The whole listing needs to be written out exactly, except for any images.

..............................

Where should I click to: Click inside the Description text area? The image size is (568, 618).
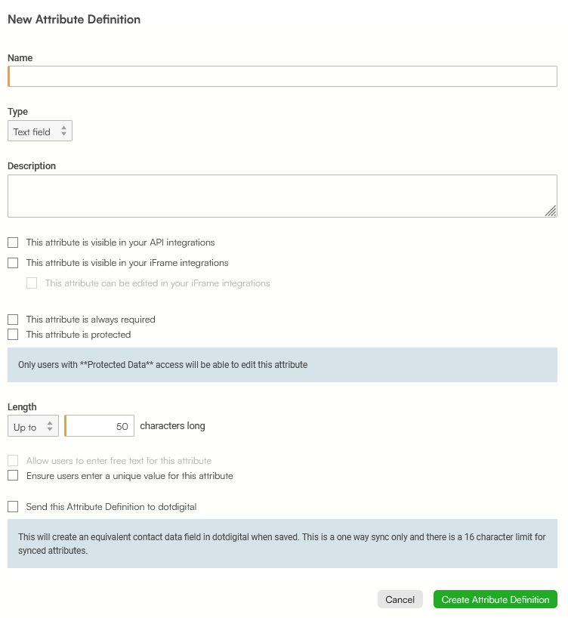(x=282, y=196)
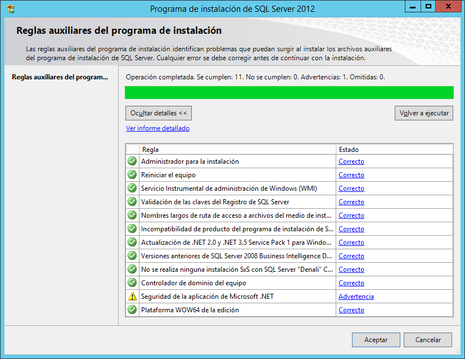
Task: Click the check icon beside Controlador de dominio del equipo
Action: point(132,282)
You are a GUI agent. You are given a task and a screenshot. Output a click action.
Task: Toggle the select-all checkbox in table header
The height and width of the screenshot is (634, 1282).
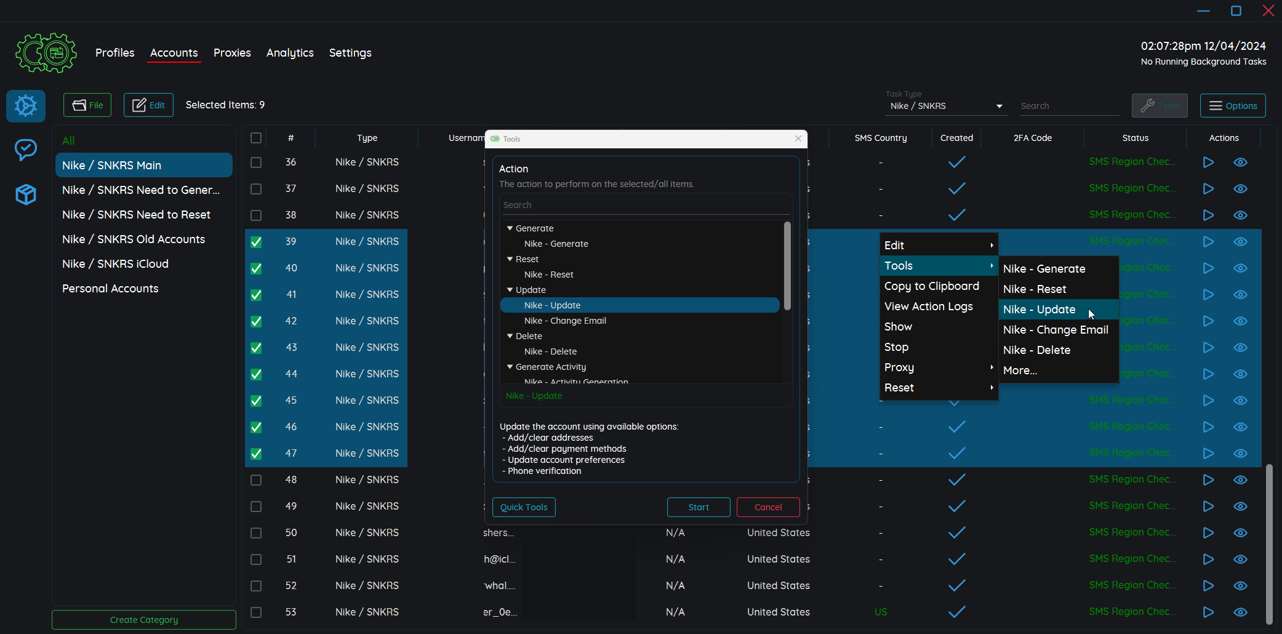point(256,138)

..............................

Written answer.
Where should I click to: Click inside the Description text area? The image size is (568, 618).
(x=282, y=196)
Task: Click the check icon beside Controlador de dominio del equipo
Action: point(132,282)
You are a GUI agent. You are given a task and a screenshot. Output a click action.
Task: Toggle the select-all checkbox in table header
The height and width of the screenshot is (634, 1282).
point(256,138)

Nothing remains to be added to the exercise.